EXERCISE OBJECTIVE » Would you count how many lines of the entries below include the word "Books"? Give nothing but the number.

*** Opening of DATA SECTION ***

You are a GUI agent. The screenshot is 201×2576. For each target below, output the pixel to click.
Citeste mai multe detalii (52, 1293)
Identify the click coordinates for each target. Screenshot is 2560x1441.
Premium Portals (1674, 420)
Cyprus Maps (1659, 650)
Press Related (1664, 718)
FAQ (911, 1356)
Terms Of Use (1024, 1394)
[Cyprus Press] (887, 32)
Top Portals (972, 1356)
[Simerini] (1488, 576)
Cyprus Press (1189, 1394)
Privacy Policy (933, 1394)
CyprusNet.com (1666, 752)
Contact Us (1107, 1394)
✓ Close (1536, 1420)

*** Close of DATA SECTION ***
*** Opening of DATA SECTION ***

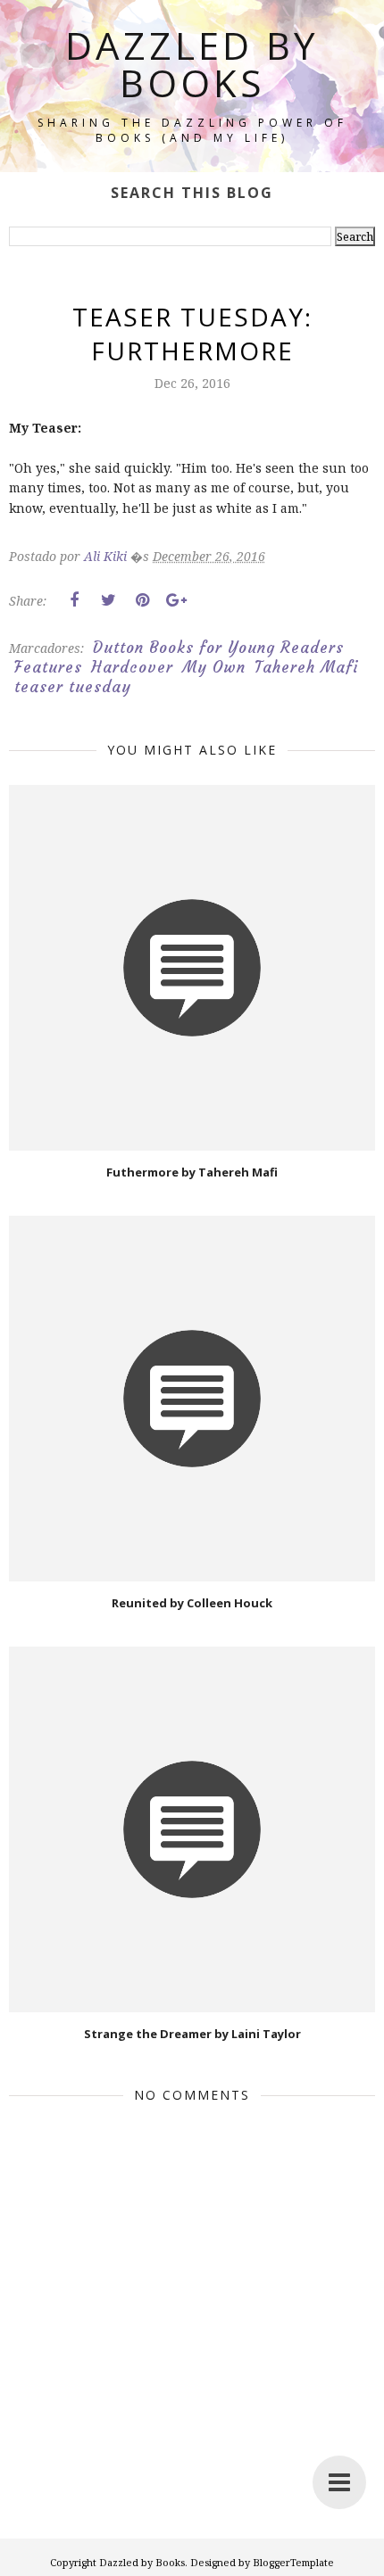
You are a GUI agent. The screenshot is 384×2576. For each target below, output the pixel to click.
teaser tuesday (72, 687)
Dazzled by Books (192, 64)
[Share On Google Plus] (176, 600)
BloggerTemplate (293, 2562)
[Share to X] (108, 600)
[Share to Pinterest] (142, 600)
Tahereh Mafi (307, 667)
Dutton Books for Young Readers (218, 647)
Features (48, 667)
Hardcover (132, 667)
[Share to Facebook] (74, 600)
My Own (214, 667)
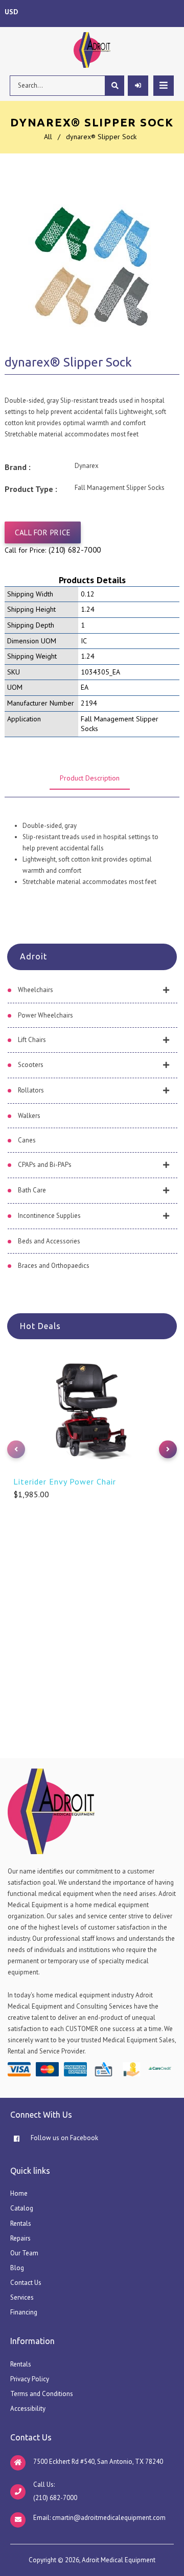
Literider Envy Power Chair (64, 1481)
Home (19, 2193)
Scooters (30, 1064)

*** Close of DATA SECTION ***

WRITTEN RESPONSE » 2